The agencies say conditions in relief camps in Bihar are cramped and unhygienic and hundreds of cases of diarrhoea, pneumonia and fever have already been reported.

Doctors in the camps have begun immunising flood victims in the hope of countering the spread of disease.

Aid agencies also warn that the number of those killed may rise as receding flood waters wash more bodies ashore.

Rising waters

The floods in Bihar began on 18 August when monsoon rains caused the Kosi river to break its eastern bank in Nepal, where the river is often called the Saptakoshi.
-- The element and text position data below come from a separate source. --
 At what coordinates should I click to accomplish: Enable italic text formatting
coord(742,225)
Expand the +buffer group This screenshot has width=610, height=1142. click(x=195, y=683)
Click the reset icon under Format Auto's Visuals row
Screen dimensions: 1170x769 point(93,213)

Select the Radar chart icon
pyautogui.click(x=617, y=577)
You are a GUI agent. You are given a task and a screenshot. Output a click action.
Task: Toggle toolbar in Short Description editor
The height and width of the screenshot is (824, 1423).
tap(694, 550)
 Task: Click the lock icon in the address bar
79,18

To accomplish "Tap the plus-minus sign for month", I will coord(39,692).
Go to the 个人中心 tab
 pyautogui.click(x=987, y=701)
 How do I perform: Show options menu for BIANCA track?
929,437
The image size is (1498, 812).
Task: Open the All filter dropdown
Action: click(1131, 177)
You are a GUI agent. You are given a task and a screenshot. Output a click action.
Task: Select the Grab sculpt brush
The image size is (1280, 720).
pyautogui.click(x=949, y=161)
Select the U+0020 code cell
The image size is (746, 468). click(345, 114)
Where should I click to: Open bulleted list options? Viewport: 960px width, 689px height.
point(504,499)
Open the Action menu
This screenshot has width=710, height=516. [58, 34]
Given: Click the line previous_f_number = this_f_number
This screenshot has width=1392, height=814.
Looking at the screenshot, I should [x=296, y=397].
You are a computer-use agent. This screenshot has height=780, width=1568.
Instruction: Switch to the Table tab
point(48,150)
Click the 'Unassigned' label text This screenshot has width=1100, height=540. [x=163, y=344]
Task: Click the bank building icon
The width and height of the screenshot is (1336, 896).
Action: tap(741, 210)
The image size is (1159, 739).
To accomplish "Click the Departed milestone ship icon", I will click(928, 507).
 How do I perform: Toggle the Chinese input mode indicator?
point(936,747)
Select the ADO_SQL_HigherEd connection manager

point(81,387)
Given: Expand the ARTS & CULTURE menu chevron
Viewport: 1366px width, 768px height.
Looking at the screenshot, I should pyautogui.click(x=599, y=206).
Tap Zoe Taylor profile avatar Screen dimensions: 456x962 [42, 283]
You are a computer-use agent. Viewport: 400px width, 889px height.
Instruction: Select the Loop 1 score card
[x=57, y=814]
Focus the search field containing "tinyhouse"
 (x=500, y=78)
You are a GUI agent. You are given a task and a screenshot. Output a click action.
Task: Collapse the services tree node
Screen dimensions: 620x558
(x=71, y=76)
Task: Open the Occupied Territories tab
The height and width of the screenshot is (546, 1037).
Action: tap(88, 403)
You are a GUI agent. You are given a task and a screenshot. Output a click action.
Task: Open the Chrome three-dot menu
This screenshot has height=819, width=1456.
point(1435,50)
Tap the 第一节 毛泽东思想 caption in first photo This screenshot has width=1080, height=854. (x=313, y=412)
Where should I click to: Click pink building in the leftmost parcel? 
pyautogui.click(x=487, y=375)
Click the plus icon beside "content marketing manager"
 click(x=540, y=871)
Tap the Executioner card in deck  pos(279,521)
The river's flow is regulated by a barrage on the Nepalese side of the border which was built in the late 1950s.

Bihar's Chief Minister Nitish Kumar says the flood victims will need to be supported for up to six months as the flood waters are unlikely to recede before then.

The rescue mission to evacuate those stranded has been called off but thousands of people have refused to leave their homes while some others have begun to return to their villages.

The government has been trying to persuade them to stay away.

In the Indian state of Assam, meanwhile, 19 of 27 districts have been flooded after the Brahmaputra river burst its banks.

Some 1.5m people have been displaced in the state, a local emergency official told AFP news agency.

In Bangladesh, flood waters have continued to rise as a result of heavy rains.

One-third of the country's districts have been affected by the floods and some 200,000 people have been displaced.